** Teks sumber **
# # # # #
Menurut Basyiruddin PPSI merupakan langkah-langkah pengembangan dan pelaksanaan pengajaran sebagai suatu system untuk mencapai tujuan secara efisien dan efektif.[1]
Dari keterangan di atas, dapat di simpulkan PPSI adalah suatu langkah-langkah pengembangan dan pelaksanaan pembelajaran sebagai suatu sistem dalam rangka untuk mencapai tujuan yang diharapkan secara efektif dan efisien.

Model PSSI adalah model yang dikembangkan di Indonesia untuk mendukung pelaksanaan kurikulum 1975. PPSI berfungsi untuk mengefektifkan perencanaan dan pelaksanaan program pengajaran secara sistemis, untuk dijadikan sebagai pedoman bagi guru dalam melaksanakan proses belajar mengajar


PPSI terdiri dari lima tahap yakni :

·         Merumuskan tujuan, yakni kemampuan yang harus dicapai oleh siswa. Ada empat syarat dalam perumusan tujuan ini, yakni tujuan operasional, artinya tujuan yang dirumuskan harus spesifik atau dapat diukur, berbentuk hasil belajar atau proses belajar, berbentuk perubahan tingkah laku dan dalam setiap rumusan tujuan hanya satu bentuk tingkah laku.
·         Mengembangkan alat evaluasi, yakni menentukan jenis tes dan menyusun item soal untuk masing-masing tujuan. Alat evaluasi disimpan pada tahap dua setelah perumusan tujuan untuk meyakinkan ketepatan tujuan sesuai dengan criteria yang telah ditentukan.
·         Mengembangkan kegiatan belajar mengajar, yakni merumuskan semua kemungkinan kegiatan belajar dan menyeleksi kegiatan belajar perlu ditempuh.
·         Mengembangkan program kegiatan pembelajaran yakni, merumuskan materi pelajaran, menetapkan metode dan memilih alat dan sumber pelajaran.
·         Pelaksanaan program, yaitu kegiatan mengadakan pra-test, menyampaikan materi pelajaran, mengadakan psikotes, dan melakukan perbaikan

Model PPSI merupakan model yang sesuai dengan karakteristik pembelajaran melalui pembuatan RPP karena model PPSI berfungsi untuk mengefektifkan perencanaan dan pelaksanaan program pengajaran secara sistemis, untuk dijadikan sebagai pedoman bagi guru dalam melaksanakan proses belajar mengajar.

Guna memudahkan penyususunan PPSI maka prosedurnya dapat digambarkan seperti pada bagan dibawah ini:






Gambar 1. Model Perecaaan Pembelajaran PPSI[13]

Berpegang pada PPSI yang telah di kembangkan, selanjutnya guru menyusun Model Satuan Pelajaran (SAP atau MSP). Sebagaimana diuraikan berikut ini, baik PPSI maupun SAP kami uraikan lebih terinci dalam “Strategi Belajar Mengajar” (Oemar Hamalik,  1986 halaman 22-63).

Ada kelebihan dan kekurangan dari pada Prosedur Pengembangan Sistem Intruksioner (PPSI)
# # # # #
** Tugas 1 **
Menurut teks sumber tentang PPSI, model ini dikembangkan di Indonesia untuk mendukung pelaksanaan kurikulum tahun berapa?
** Tugas 2 **
Lanjutkan teks sumber tentang PPSI mulai dari kalimat terakhirnya.

** Bagian data **
# # # # #
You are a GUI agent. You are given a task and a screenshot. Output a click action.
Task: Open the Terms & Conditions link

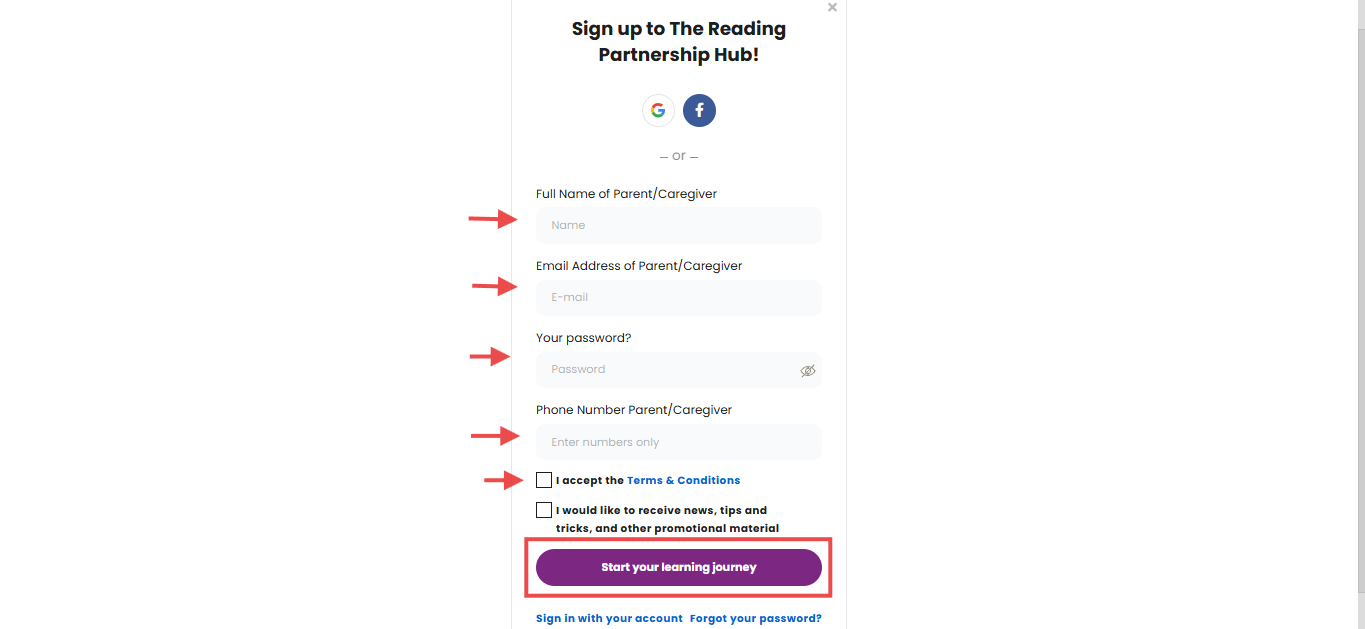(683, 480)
# # # # #
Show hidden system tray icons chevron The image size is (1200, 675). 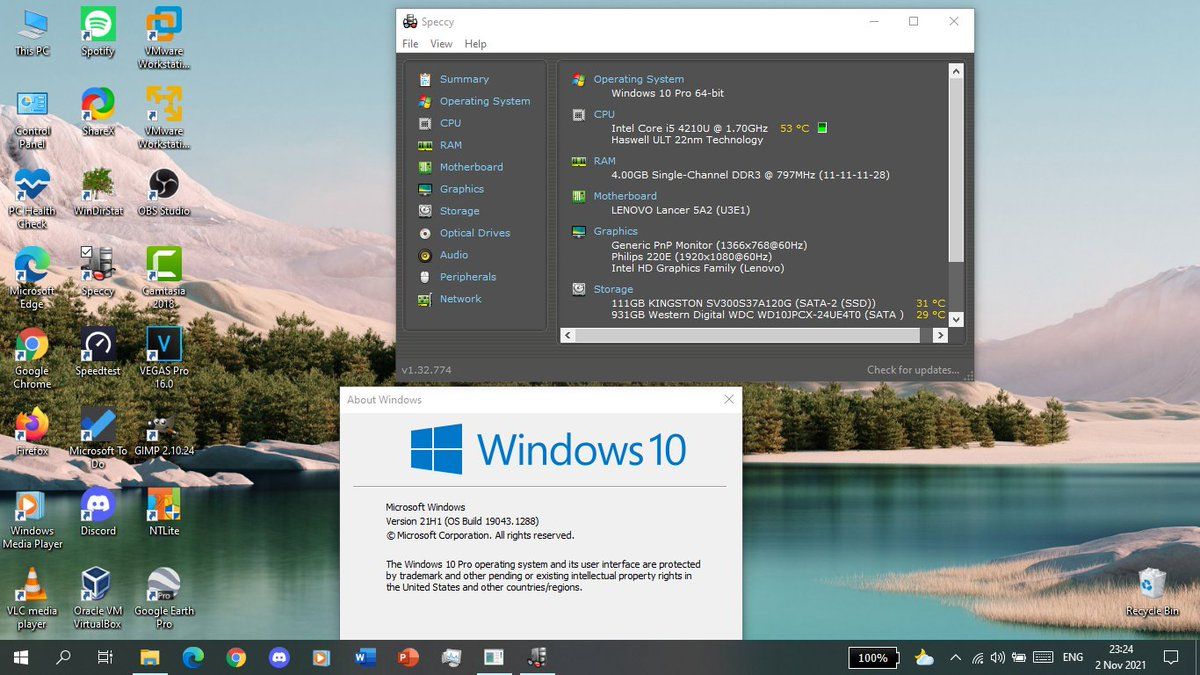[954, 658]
# # # # #
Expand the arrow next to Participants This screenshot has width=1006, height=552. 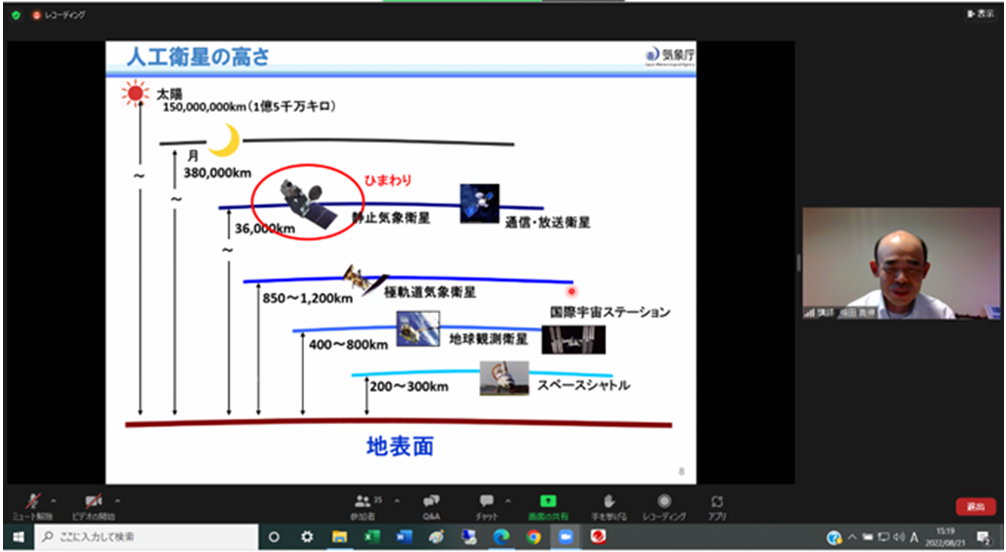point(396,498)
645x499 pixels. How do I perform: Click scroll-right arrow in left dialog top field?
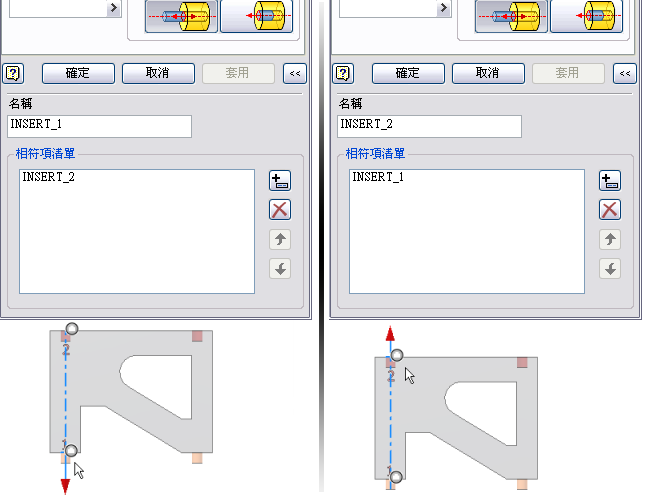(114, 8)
# # # # #
** Jawaban yang diharapkan 1 **
Kurikulum 1975.

** Jawaban yang diharapkan 2 **
1.      Kelebihan PPSI
a. Lebih tepat digunakan sebagai dasar untuk mengembangkan perangkat pembelajaran    bukan untuk mengembangkan sistem pempelajaran.
b. Uraiannya tampak lebih lengkap dan sistematis.
2.      Kekurangan PPSI
a. Bagi pendidik memerlukan waktu, tenaga dan pikiran yang lebih karena guru harus memberikan pretest dan post test untuk setiap unit pelajaran.[4]

5.      Model Pengembangan Sistem Instruksional (MPSI)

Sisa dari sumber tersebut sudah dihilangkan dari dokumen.